Submission Categories

We welcome proposals for:

  • Traditional Paper Panels (Individual)

  • Roundtable Discussions (Limited to 5 people: 1 chair plus 4 discussants)

  • Multimodal Materials

Submission Rules & Policies

Standard Limit: You may submit only one proposal for either a Traditional Paper Panel or a Roundtable Discussion. You may also submit one Multimodal material in addition to a Paper or Roundtable. 

Possible Themes:

  1. Friendship in schools and learning environments

  2. Intergenerational and cross-cultural friendships

  3. Chosen family and networks of care

  4. Friendship as community infrastructure

  5. Digital and online friendships

  6. Collaborative and friendship-based research methods

  7. The aesthetics and sensory dimensions of being together

Multimodality: You may submit one Multimodal material without a Paper or Roundtable. Multimodal materials include ethnographic film, sound works, poetry, visual art, digital ethnographic projects, and experimental formats. 
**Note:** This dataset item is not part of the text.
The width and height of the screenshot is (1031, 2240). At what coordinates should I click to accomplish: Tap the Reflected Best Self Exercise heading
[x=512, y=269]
Multimodal Abstract Guide: Multimodal installation submissions must address the following in no more than 250 words:

  1. Research Description — What is your research about? Clearly articulate the ethnographic or anthropological inquiry grounding your work.
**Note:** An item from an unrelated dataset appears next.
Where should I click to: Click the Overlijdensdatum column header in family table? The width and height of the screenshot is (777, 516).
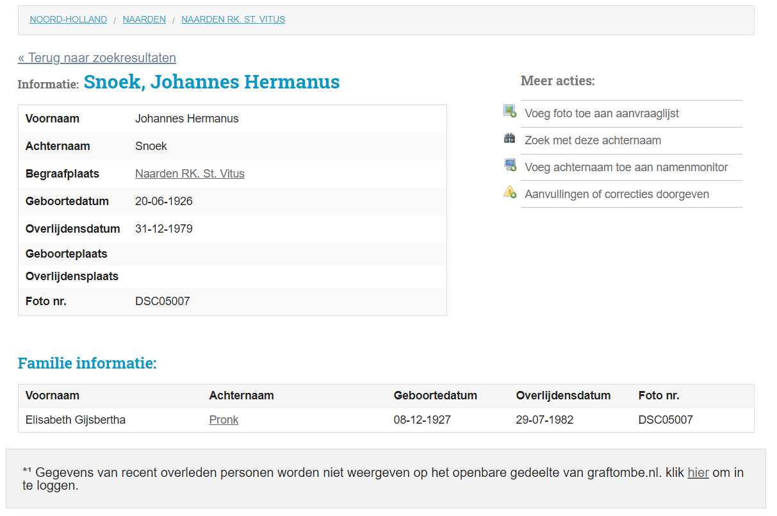pos(563,395)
  2. Installation Objective — What do you want to impart to your audience about this research? State the central message, question, or experience you aim to communicate.

  3. How the Installation Meets the Objective — Describe how the installation achieves your stated objective. Explain the relationship between form and content.

  4. Materials Description — Provide a description of your materials, media, and equipment.

Technical and Logistical Requirements:

  • Size Limit: Installations must not exceed 36 inches in width, 24 inches in depth, and 30 inches in height.

  • Audio/Film Duration: Audio or film submissions must not exceed 15 minutes.

  • Self-Provision: Presenters must bring their own materials and equipment.

  • Self-Curation: Presenters are responsible for curating and setting up their work.

Process: We have created a separate form for Multimodal material.

Registration Fees

  • AAA SHA Members: No Payment

  • Non-Members: Scholars: 35 USD

  • Non-Members: Students: 10 USD

Note: Payment is required only after you receive formal approval of your proposal. Once approved, payments must be processed through the American Anthropological Association website. (Link will be provided)

Performances
Our call for the ethnographic performances, which will take place in the evening of Friday, October 2nd, will be published in late August. To see our photos from the Salon in New Orleans, please visit our Instagram account.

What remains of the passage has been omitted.